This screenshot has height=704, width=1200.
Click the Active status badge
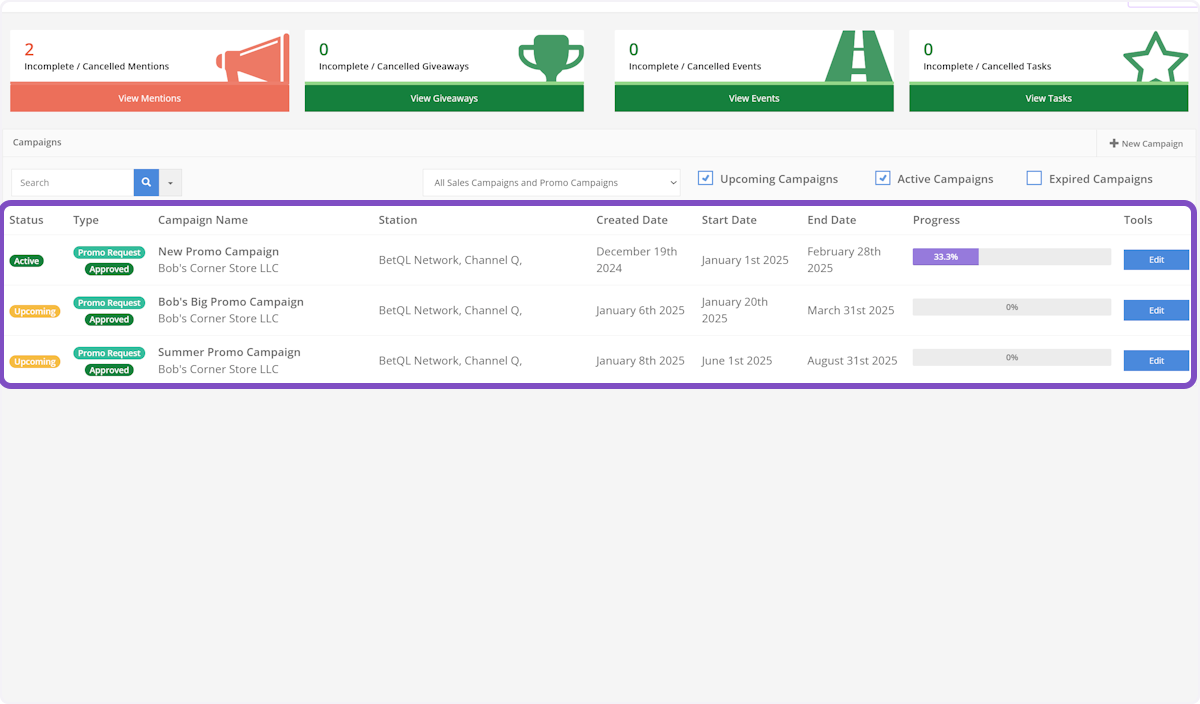coord(26,260)
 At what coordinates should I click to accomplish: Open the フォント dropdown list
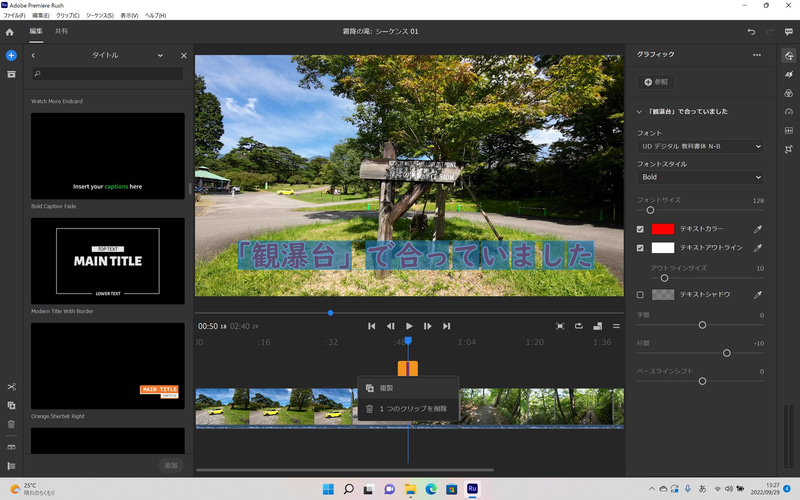click(701, 147)
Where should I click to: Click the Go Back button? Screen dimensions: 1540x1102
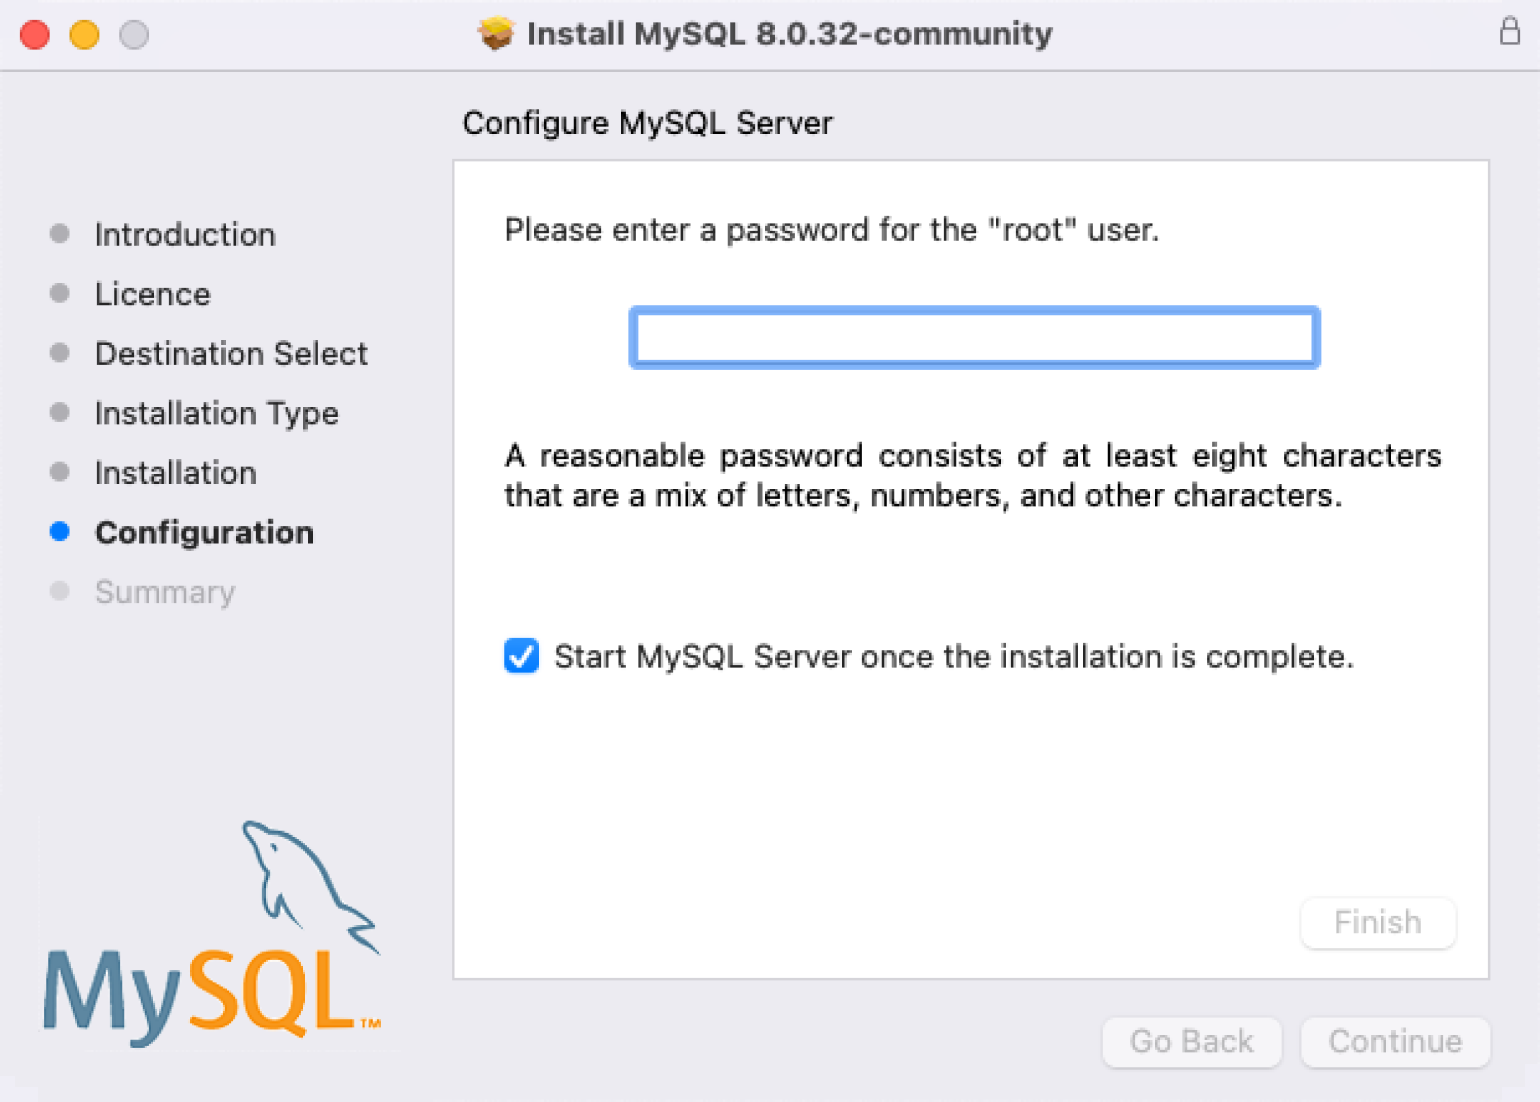click(1192, 1042)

> Problem details
Rewrite all of the data above, renaming "dropdown list" to "drop-down menu" and keeping everything else unchanged. Omit the pictures from your answer.

> Answer to the task
This screenshot has height=704, width=1200.
Click the Active status badge
coord(26,260)
 At what coordinates should I click to accomplish: Open the フォント drop-down menu
click(701, 147)
Where should I click to: Click the Go Back button? Screen dimensions: 1540x1102
click(1192, 1042)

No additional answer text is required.